What it cannot tell me is how that iron is distributed spatially — which zones are Fe-dominant, which are Mn-dominant, and whether the coating preferentially covers one over the other.
That’s not a flaw in XRF. It’s a precise description of what it’s designed to do. Without it, there’s no chemical distinction to explain, no fingerprint to interpret, no reason to ask about iron oxidation states, no specific question to take into the field. The question doesn’t exist yet.
But XRF has now answered what it can answer. The question it leaves open — where exactly are these elements, in what phases, in what oxidation states, and how are they spatially distributed — requires tools that resolve chemistry at scales far below 1.2 mm.
Raman spectroscopy is next. It identifies mineral phases and organic compounds by their vibrational signatures and can target individual spots on a surface, separating coating from substrate and — as it turns out — revealing something about the internal structure of these garnets that the XRF beam was averaging over entirely. After Raman, SEM/EDS provides sub-micron spatial resolution, imaging the coating architecture in cross-section and identifying the chemistry of individual phases at the garnet surface and within the garnet interior. And field geology closes the loop on the fluid pathway: where, specifically, did these volatile phases come from, which rock did they equilibrate with, and why did one pulse grow a garnet that a later fluid would find and coat, while the other did not?
Each instrument resolves a different layer of the same question, and none of them alone gets there. The chain is the method.
The next post will cover the Raman and scanning electron microscopy data. I’ll warn you now: it does not simplify things.
Specimens from the Aquarius Mountains, Mohave County, Arizona. XRF collected on a Horiba XGT-7200, 30 kV, 30-second live time, 1.2 mm beam diameter.
Part 1 of this series: [link to Part 1]. Part 3 (Lasers): coming.



As the volatile fluids moved through the passageways in the rhyolite, could they chemically evolve and pick up a wider variety of elements? Since the coated garnets (Pop. 2) occupy the upper margins of the outcrop, it leads me to speculate that the initial volatile fluid pulse was simpler, depositing the Pop. 1 garnets. As the system expanded outward and upward, the fluid chemistry changed through prolonged interaction with the host rock.
Furthermore, the connection of Pop. 2 to a more mafic signature suggests that the initial phase of the eruption was purely felsic. As the eruption sequence progressed, it may have tapped deeper, more mafic layers of a zoned magma chamber (or experienced a late-stage mafic injection). Highly mobile fluids moving through this later cycle would then be naturally enriched in Scandium and Chromium, capturing that distinct signature in the Pop. 2 garnets.

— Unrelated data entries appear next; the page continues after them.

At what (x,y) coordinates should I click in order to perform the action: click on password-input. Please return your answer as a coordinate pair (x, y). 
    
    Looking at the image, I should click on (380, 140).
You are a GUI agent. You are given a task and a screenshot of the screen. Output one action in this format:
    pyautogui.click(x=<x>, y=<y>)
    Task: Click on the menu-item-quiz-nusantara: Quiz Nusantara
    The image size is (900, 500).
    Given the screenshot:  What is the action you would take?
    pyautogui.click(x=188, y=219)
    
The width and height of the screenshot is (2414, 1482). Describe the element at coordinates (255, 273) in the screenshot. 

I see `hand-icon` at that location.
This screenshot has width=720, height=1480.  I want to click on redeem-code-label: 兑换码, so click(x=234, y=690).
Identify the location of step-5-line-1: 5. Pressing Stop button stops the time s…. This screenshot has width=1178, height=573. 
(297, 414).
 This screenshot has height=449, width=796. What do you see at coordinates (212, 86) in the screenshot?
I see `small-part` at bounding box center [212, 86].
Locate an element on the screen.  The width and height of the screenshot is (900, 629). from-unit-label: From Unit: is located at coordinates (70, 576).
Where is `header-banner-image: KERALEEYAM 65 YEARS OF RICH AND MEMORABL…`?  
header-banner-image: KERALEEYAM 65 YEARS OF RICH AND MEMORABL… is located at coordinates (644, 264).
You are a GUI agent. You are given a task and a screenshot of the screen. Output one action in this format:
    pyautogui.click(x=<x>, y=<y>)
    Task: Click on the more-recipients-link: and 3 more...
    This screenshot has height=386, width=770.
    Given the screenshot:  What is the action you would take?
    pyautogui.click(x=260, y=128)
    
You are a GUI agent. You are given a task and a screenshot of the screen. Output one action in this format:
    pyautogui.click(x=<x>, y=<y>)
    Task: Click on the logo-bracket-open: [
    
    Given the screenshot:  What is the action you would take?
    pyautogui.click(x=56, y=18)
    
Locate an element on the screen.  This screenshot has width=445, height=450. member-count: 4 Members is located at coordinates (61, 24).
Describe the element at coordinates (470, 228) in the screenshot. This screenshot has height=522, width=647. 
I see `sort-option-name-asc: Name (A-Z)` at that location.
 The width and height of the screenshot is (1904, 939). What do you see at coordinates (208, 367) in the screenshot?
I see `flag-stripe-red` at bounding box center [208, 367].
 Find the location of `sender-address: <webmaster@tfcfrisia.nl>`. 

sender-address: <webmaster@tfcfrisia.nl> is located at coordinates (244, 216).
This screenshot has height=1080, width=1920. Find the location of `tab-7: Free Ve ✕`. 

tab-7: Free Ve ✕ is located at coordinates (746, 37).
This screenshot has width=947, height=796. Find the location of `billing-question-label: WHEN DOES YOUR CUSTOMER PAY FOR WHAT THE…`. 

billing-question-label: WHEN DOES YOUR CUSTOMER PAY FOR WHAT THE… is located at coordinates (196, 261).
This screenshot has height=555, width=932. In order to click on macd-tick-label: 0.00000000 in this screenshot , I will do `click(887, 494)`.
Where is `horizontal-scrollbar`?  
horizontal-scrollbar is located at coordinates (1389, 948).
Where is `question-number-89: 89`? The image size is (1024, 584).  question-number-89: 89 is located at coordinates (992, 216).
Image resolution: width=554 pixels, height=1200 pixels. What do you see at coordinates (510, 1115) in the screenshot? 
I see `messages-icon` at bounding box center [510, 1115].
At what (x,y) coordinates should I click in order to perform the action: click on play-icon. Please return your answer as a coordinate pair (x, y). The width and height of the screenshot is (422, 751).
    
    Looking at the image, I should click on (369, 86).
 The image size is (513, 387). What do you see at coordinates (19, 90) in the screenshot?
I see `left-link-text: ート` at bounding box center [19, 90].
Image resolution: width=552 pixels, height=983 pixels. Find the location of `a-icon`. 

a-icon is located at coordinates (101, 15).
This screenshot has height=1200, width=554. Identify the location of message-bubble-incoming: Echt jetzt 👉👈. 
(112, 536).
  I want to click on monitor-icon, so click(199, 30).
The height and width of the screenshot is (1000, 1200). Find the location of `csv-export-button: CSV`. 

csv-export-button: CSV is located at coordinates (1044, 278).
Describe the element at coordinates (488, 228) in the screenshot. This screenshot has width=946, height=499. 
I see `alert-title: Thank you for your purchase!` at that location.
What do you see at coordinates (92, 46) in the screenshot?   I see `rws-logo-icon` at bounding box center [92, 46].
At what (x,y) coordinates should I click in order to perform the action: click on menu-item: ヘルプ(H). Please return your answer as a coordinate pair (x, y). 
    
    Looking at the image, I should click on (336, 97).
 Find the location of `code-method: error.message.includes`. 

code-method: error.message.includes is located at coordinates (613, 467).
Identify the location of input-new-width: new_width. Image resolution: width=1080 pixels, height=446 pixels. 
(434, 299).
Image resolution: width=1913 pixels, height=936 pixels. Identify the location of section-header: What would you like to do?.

Correction, May 31, 2026: This post and Part 1 refer to these garnets as andradite throughout. That identification was based on field observation — black, dodecahedral, volcanic context — not chemistry. The XRF data in this post, and Mindat's listing for this locality, are both consistent with almandine rather than andradite. The garnet identity question is now part of the open investigation. Relevant passages have been updated.